Monday, Feb. 15, 1926
Pneumonia
The furthest reaches of medicine could not keep pneumonia two years ago from striking at the wife of Lucius Nathan Littauer, wealthy glove manufacturer of Gloversville, N. Y. (onetime, 1897-1907, Republican congressman from New York), from filling her lungs until gasping, coma-stricken, she died. Mr. Littauer, like many another grief-stricken man,* resolved to aid medical science in uncovering knowledge that might have prevented her death. So last week he gave $5,000 to New York University for the study and cure of pneumonia, and promised to give another like amount every six months.
The pneumonia fund will be administered without constraint by Dr. William Hallock Park, professor since 1897 in New York University and director since 1894 of the New York Health Department Bureau of Laboratories. During the War A.E.F. medical officers esteemed highly the efficacious serums of this bureau and traveled miles to get them from supply depots. Dr. Park has characterized pneumonia as "probably about the worst disease we have left to conquer, aside from those which attack adults of comparatively advanced age. Pneumonia now kills more persons every year than tuberculosis. [The last thorough data (1923) gives the U. S. pneumonia death rate as 109 per 100,000 of population.] Human beings are liable to it at practically every age and in practically every climate."
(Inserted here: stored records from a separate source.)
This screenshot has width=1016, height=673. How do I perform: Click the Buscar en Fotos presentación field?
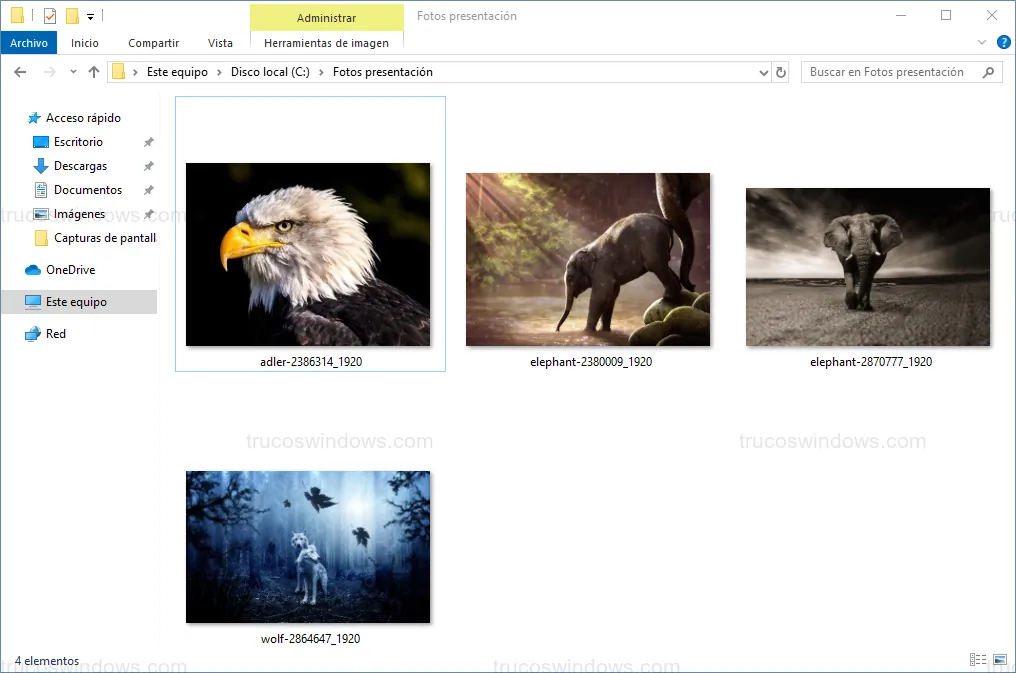pyautogui.click(x=888, y=72)
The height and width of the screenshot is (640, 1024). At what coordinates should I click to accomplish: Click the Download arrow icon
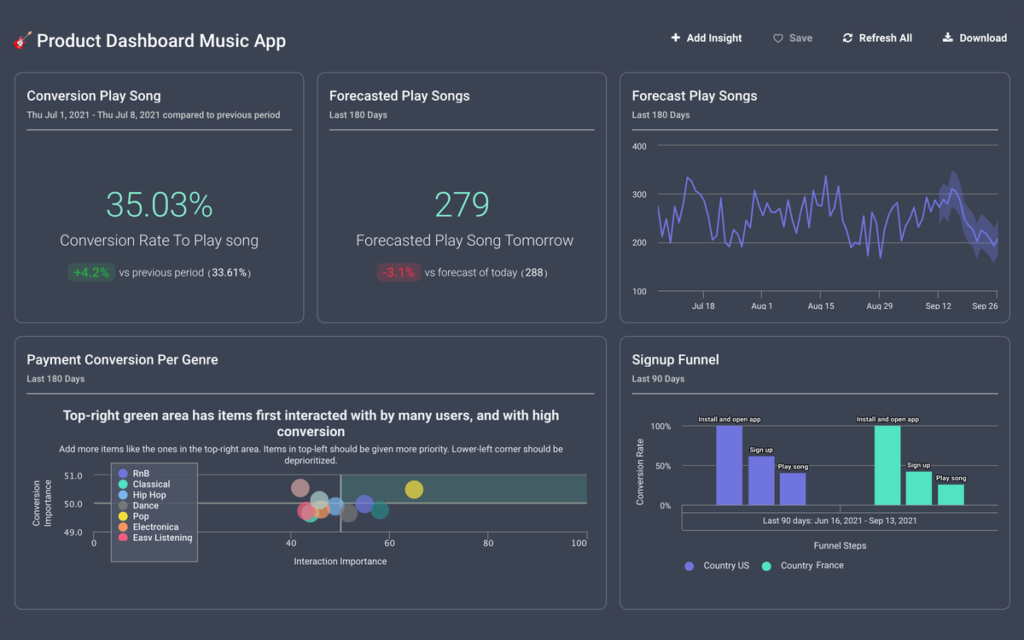[948, 37]
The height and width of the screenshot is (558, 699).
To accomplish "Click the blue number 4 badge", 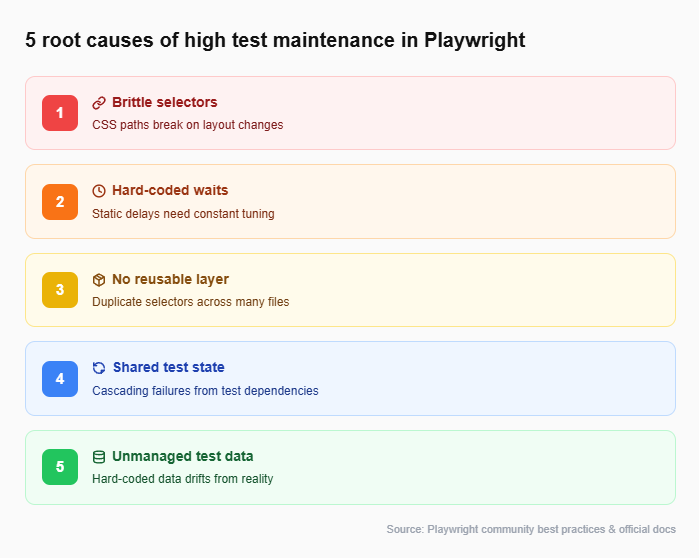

Pneumonia is a disease of the lungs caused chiefly by the Diplococcus lanceolatus (twin, spherical, yet slightly elongated germ), which occurs widely in nature and is a common inhabitant of the mouth. It may also cause bronchopneumonia, meningitis, endocarditis, and septicemia. It gives out a very strong toxin, which the kidneys eliminate wth frequent damage to themselves. The germ induces in the lungs, in lobar pneumonia especially, a copious exudation of protective serum. Then come the polymorphonuclear (of many-shaped nuclei) leucocytes, which surround the invading germs and eat them (phagocytosis).
The Bacillus mucosus capsulatus, or Friedlander's bacillus, onetime was considered the important cause of lobar pneumonia. But from the pathological point of view it is less important than the other. Sometimes the Bacillus typhosus causes the disease.
Lobular pneumonia may be contracted through the air passages or by invasion through the blood system of many different kinds of germ?Micrococcus lanceolatus, Streptococcus pyogenes, Staphylococcus aureus, the tubercle bacillus, occasionally even the glanders bacillus, actinomyces (rayed fungoid), oidiomyces (egg-shaped fungoid).
Chiefly on account of the many germs that may cause lung infections (pneumonia) the devising of an efficacious serum is very difficult. Too many of the micro-organisms are vastly elusive. But Dr. Park has made considerable progress, hopes for more.
*Recently the wife of Stephen Butler Leacock, Canadian political economist and wit, died of cancer. Now he is devoting his wealth and writing ability to research and prevention of that disease (see TIME Feb. 1).